Almost everyone uses commercially available hardware so I don't think you are going to get too much information from anyone on homemade mounting (or amateur engineered hydraulics). I guess the best option is to look at commercially available mounts, especially considering the safety factor on a late model vehicle.

The plow manufactures spend have automotive engineers & attorneys (as well as product liability insurance) and spend major $$$ on R&D for each vehicle mount they manufacturer.

Are you prepared to run control cables etc. through the firewall for a central hydraulic system, is there even room under the hood for this?

You really need a holistic plan for everything including additional vehicle modifications to accommodate your plow system before delving into this. It isn't the 70's any more and you're not working on a square-body GM.

I'm not trying to discourage you. I have built several trailers, truck bodies/bumpers/hoists and restored several vehicles. In the case of crap made of steel/aluminum I cannot even purchase the steel or aluminum for projects for less than what cheap trailers/bodies cost. In the case of vehicles I would be money & time ahead just purchasing somebody's completed project.

Good luck though. I understand where you are coming from; the satisfaction derived from the design/engineer/build/skills standpoint. Post some pics or it never happened!


----------



## dheavychevy38

Most of the compontents came with a plow i purcahsed and have already bench tested to verify it works.. The cables through the firwall do not scare me. I have taken a old a/c compressor i had apart and machined down the shaft. This gives me a clutch to use so the pump isnt spinning all the time only when i want.


----------



## TJS

dheavychevy38;2059617 said:


> Most of the compontents came with a plow i purcahsed and have already bench tested to verify it works.. The cables through the firwall do not scare me. I have taken a old a/c compressor i had apart and machined down the shaft. This gives me a clutch to use so the pump isnt spinning all the time only when i want.
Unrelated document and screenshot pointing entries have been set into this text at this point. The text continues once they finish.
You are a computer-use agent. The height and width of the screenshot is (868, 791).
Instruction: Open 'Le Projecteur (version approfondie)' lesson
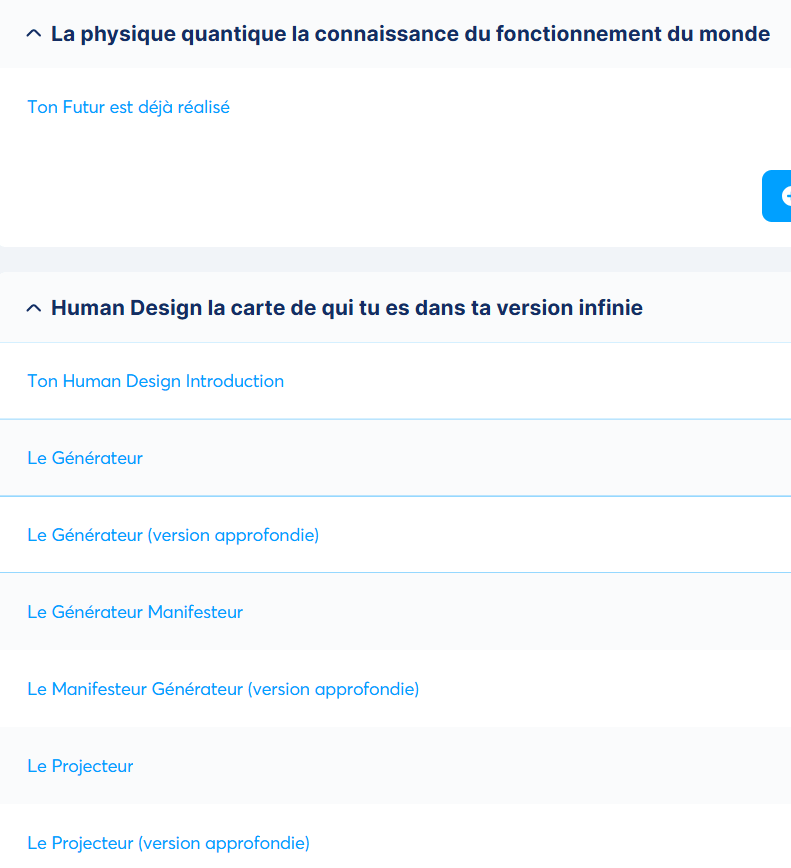coord(168,843)
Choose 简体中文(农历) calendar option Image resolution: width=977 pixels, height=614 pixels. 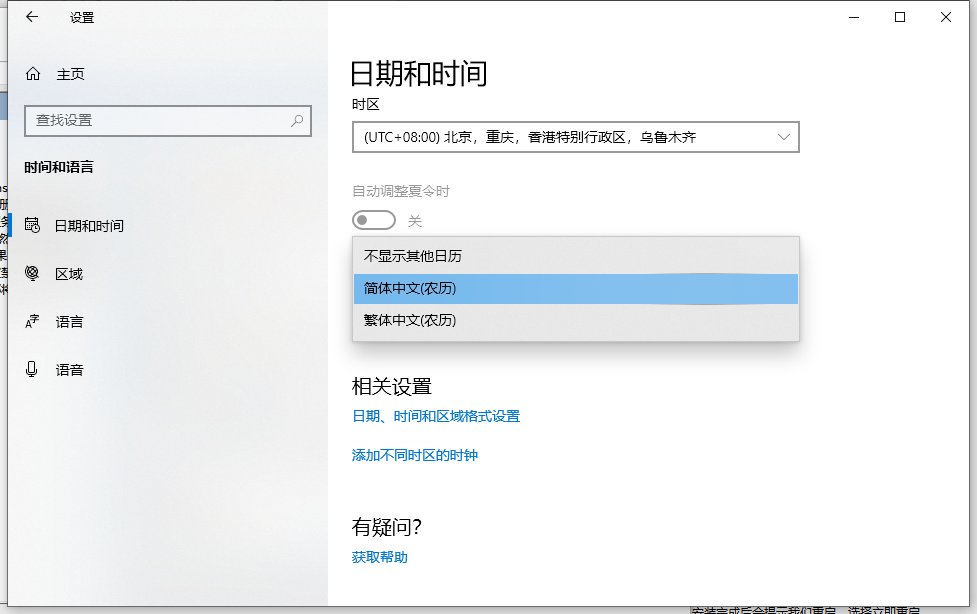tap(410, 288)
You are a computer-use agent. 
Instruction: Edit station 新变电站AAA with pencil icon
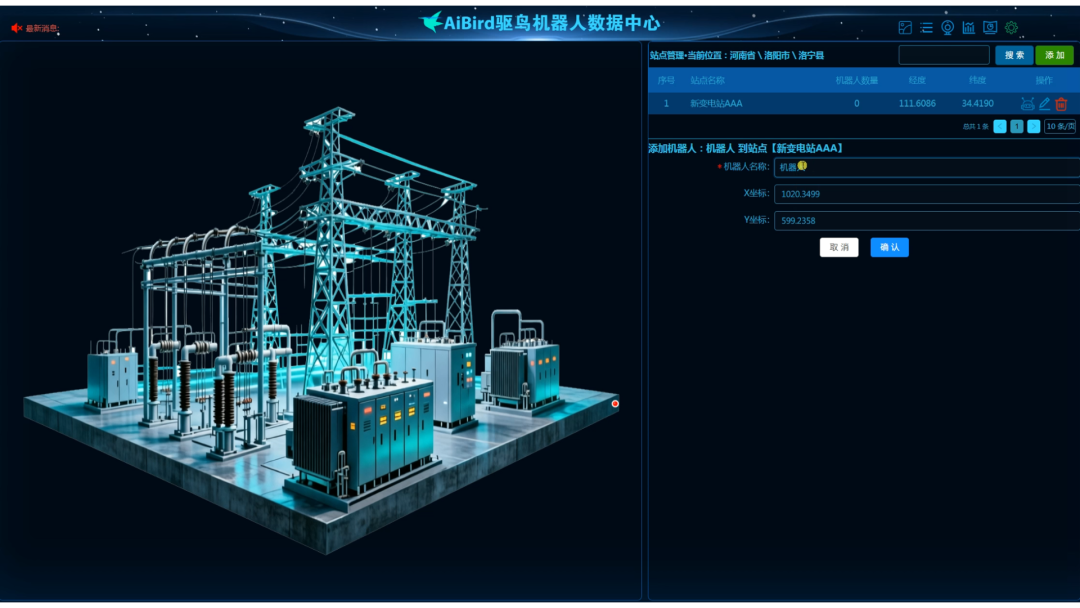(1044, 104)
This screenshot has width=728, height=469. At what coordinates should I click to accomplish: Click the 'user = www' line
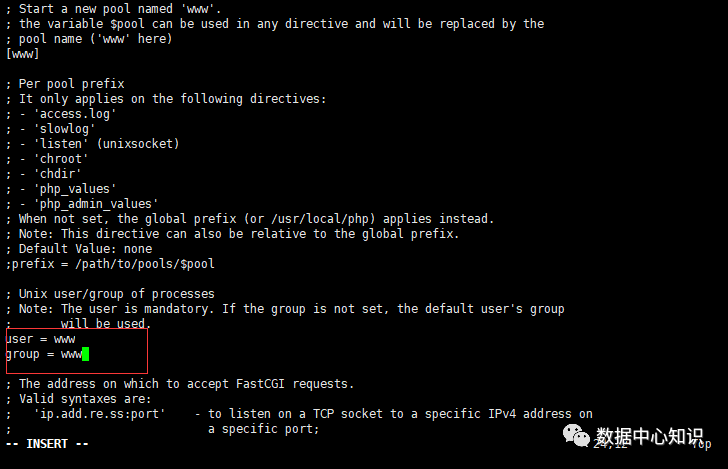pyautogui.click(x=40, y=339)
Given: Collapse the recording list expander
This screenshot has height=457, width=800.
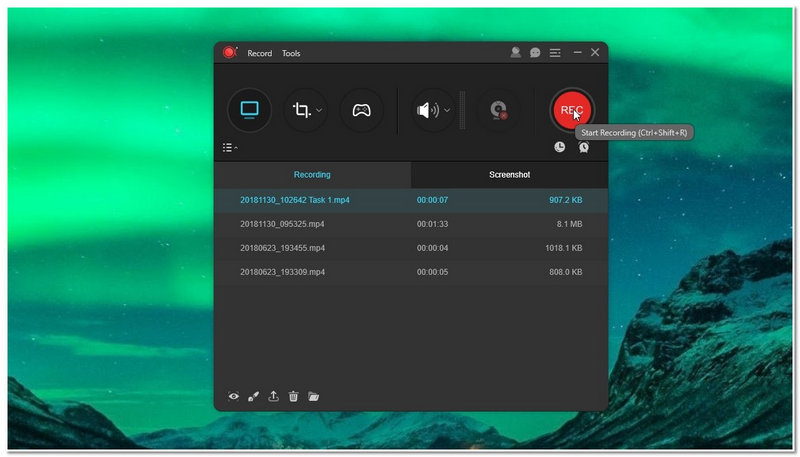Looking at the screenshot, I should tap(230, 148).
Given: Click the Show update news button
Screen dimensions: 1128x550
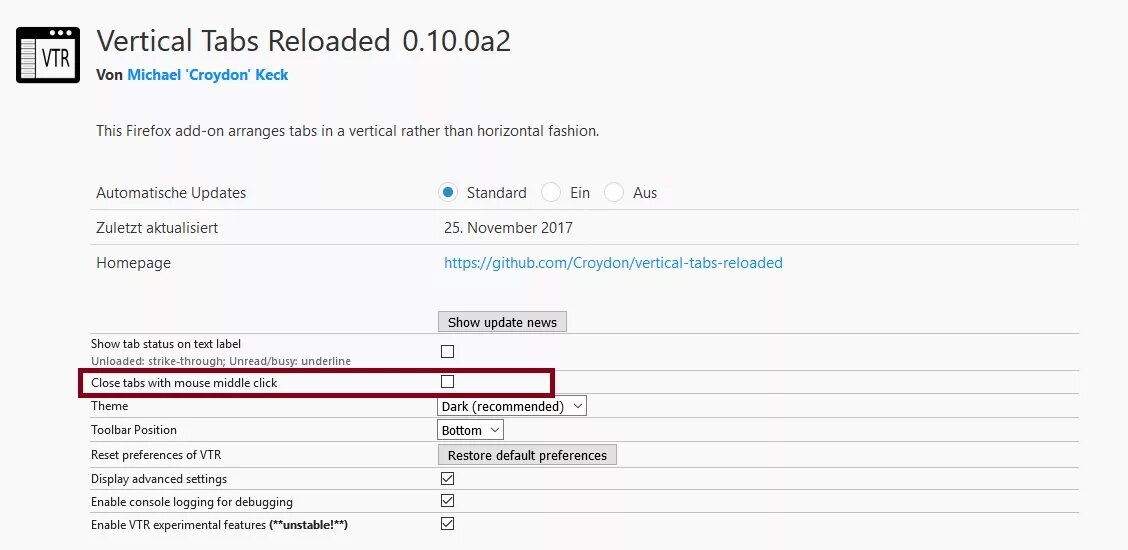Looking at the screenshot, I should [502, 322].
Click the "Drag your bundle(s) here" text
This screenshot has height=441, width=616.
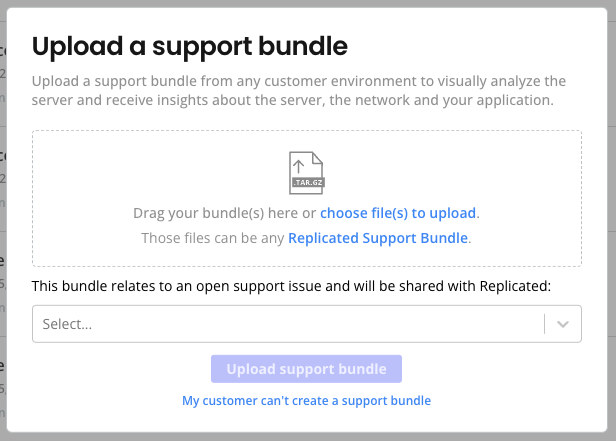tap(224, 213)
Care to share a pic of that and what a/c compressor you used. Are you incorporating into your serpentine set up. I have an underhood muncie pump v belt clutch pump and want to make it serpintine. It is an older one and the newer serp clutch pump pulley will not fit my application and I also thought about an a/c compressor clutch and pulley. I also have an old fisher electronic valve block that uses the solenoid valves still used today in the insta-act pumps. I will be doing this for next year though.


----------



## dheavychevy38

Yes it will be a serpentine setup. The ac pump and clutch I used was a 03 Chevy 6.0 only cause I had it sitten there other wise I would have bought the one for my vehicle cause then u just use the two front holes to bolt it down and you know your alignment is good.. As soon as I figure out how to post a pic off my phone I would be glad to..


----------



## TJS

dheavychevy38;2060978 said:


> Yes it will be a serpentine setup. The ac pump and clutch I used was a 03 Chevy 6.0 only cause I had it sitten there other wise I would have bought the one for my vehicle cause then u just use the two front holes to bolt it down and you know your alignment is good.. As soon as I figure out how to post a pic off my phone I would be glad to..


What hydraulic pump are you using to adapt the a/c clutch set up too. My muncie pump has a tapered shaft with a keyway. Surplus center dot com is supposed to have weld in adapters to accept tapered shafts with keyway broached already. Surplus center states they are coming soon.


----------



## dheavychevy38

The pump is the original that came with the setup from the 50's I had it rebuilt.. The shaft is just a straight shaft with a flat spot so I had the ac shaft machines the same and made a couple out of heavy wall tube. Drilled and tapped some set screws for it.


----------



## quietwyatt

I made the monumental mistake of buying a curtis sno pro 3000. I cant find a mount so I will be fabbing one as well. DONT BUY CURTIS. THEY HAVE A MOUNT BUT REFUSE TO SELL IT TO ME BECAUSE IM NOT A DEALER. Dealer wont drop ship it. I live near St louis and no dealer within 500 miles. Sno Pro 3000 is totally worthless.


----------



## Hubjeep

As MLG suggested, look for a mount for your vehicle first. If you want to fab one, I suggest buying a used mount for whatever plow you have on Craigslist or something (inexpensive) and modifying it to fit your Jeep. Making your own lets you mount it at whatever height you choose.

Here is the TJ mount I modded to fit my XJ (there is no Suburbanite mount available for the XJ).

www.plowsite.com/showthread.php?t=87357


----------



## MLG

Hubjeep, that looks like a nice setup! Nice and light too. Good work.


----------